Someone recommended the conference World Ethical Data Forum to me. While the event looks interesting, that is not what caught my attention. Their website showcases one of the most dangerous displays of flashing content I've seen in a while, putting people with photosensitive epilepsy at risk. Something many people aren't aware they have.
To my students I often say that this is one of the easiest recommendations in the Web Content Accessibility Guidelines to get right. Just don't make content that flashes really fast.
Guideline 2.3 Seizures and Physical Reactions: Do not design content in a way that is known to cause seizures or physical reactions.
Some organisations didn't get the memo yet.
I'm certain you've come across warnings about seizures when watching films. Here is an example:
These warnings can be worded differently but the idea is clear: If you are in the risk group, you have been warned. Hopefully you've had time to see the warning. Hopefully you are old enough to read it. Hopefully you are aware you are in the risk group.
I always wonder why many films unnecessarily have this type of content when they are obviously aware of the potential harm.
On a website there is rarely a warning
What World Ethical Data Forum does is play an extremely busy video when entering the website, at the top of the page, with no way of stopping, pausing or slowing it. And no warning. Click a link to the website and you're at risk.
This is the first paragraph from World Wide Web Consortium's explanation for guideline 2.3 on Seizures:
Some people with seizure disorders can have a seizure triggered by flashing visual content. Most people are unaware that they have this disorder until it strikes. In 1997, a cartoon on television in Japan sent over 700 children to the hospital, including about 500 who had seizures. Warnings do not work well because they are often missed, especially by children who may in fact not be able to read them.
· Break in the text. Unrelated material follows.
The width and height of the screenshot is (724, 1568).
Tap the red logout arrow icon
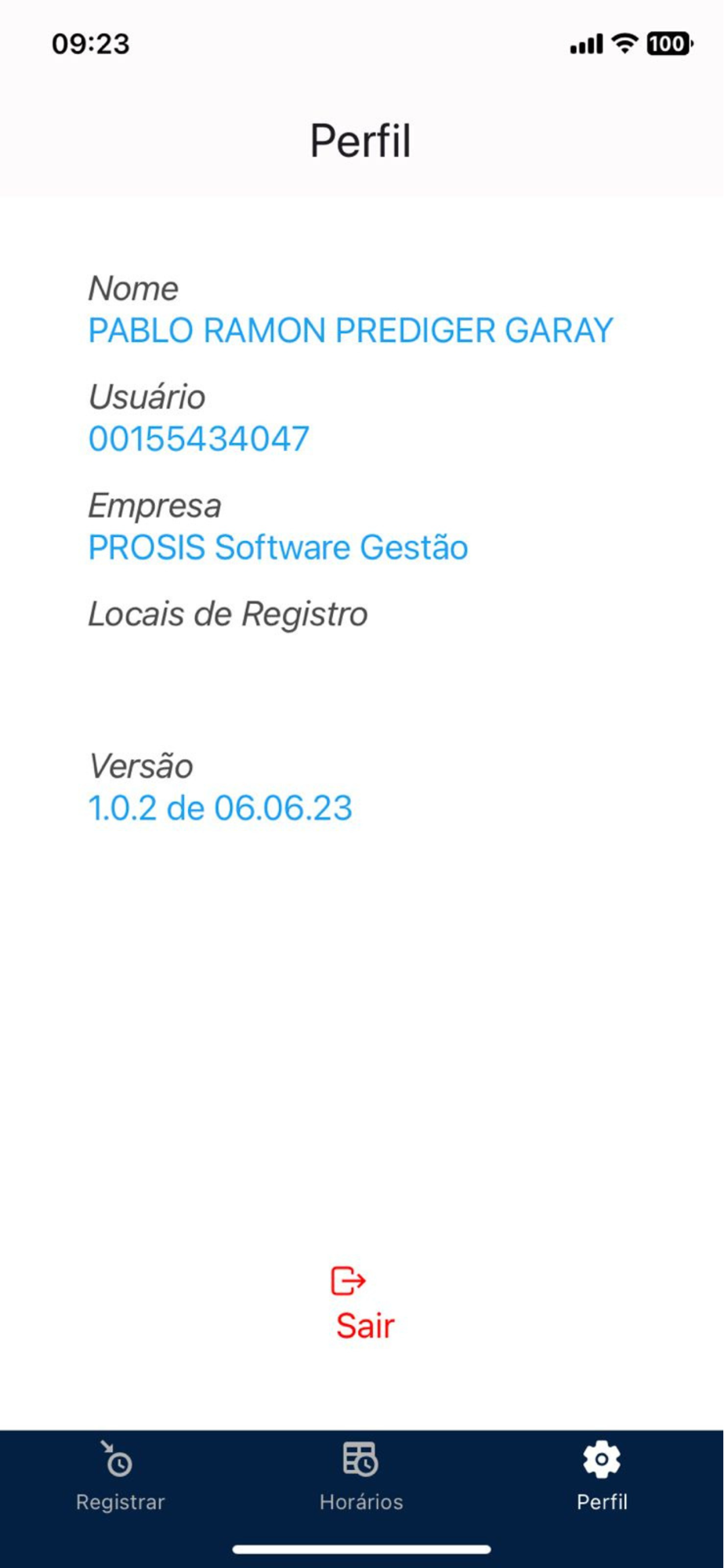(x=348, y=1281)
What the warnings do is seemingly provide a way out from taking responsibility. But it truly doesn't remove the danger if the people watching aren't aware they have photosensitive epilepsy. Or if they miss or can't read the message.
The World Ethical Data Forum doesn't provide a warning before autoplaying the video on their site. It's unclear if they are aware. It's unclear if this is a conscious decision.
To give you an idea of what is going in the video I'm talking about, I've cut out two short segments from the film and here I'm playing them at 20% of the original speed. This means that 5 seconds in this video is 1 second in the original video. Even this slowed-down content can be draining, so use the pause button if you feel dizzy.
Avoiding making dangerous content
- Contain anything that flashes more: than 3 times in any 1 second period or
- Flash below the general flash and red flash thresholds
They also summarise these suggestions from the W3C:
- Reducing contrast for any flashing content
- Avoiding fully saturated reds for any flashing content
- Reducing the number of flashes even if they do not violate thresholds
- Providing a way to stop any flashing content before it begins
- Slowing down live material to avoid rapid flashes (as in flashbulbs)
- Freezing the image momentarily if there are 3 flashes in 1 second
- Dropping the contrast ratio if there are 3 flashes in 1 second
- Allowing users to set a custom flash rate limit
And this last point I of course especially agree with:
If the user is not able to control the flickering, blinking and moving (this includes stopping the content from starting), then the effects should not be used.
The important thing to remember here is that if you have flashing content, seizures can never be completely eliminated since some people are so sensitive.
When posting the type of content that World Ethical Data Forum plays at the top of the start page without warning, consent or control, it's clearly in violation of many of these guidelines.
Weaponization of animated gifs
To give you an idea of how dangerous the phenomenon can be, animated gifs are actually being weaponized to target vulnerable individuals.
In a 2020 Guardian article, people bear witness to being targeted by epilepsy-inducing content:
One person told the charity on condition of anonymity: “I inadvertently viewed one of the posts and it triggered a simple partial seizure for me. This is not a joke. It is a physical assault on people struggling with epilepsy.”
The question of course remains: why does content like this keep being produced by seemingly benevolent actors? When is it motivated? What is the requirement that considers it okay to put people at risk as long at this content gets to look like this? Indisputably, frequently flashing content is also extremely annoying for a great many more people than will actually be dangerously physically ill from it.
In many countries it is illegal to discriminate against people with disabilities. If someone has a seizure as a result of your content, you may be breaking the law.
And no, I won't link to the website. Because I honestly don't know if you, or someone else finding this content, are at risk.
I have let World Ethical Data Forum know about these concerns and I truly hope they consider changing the video. I would presume they at least could move it to a completely different section and provide a warning.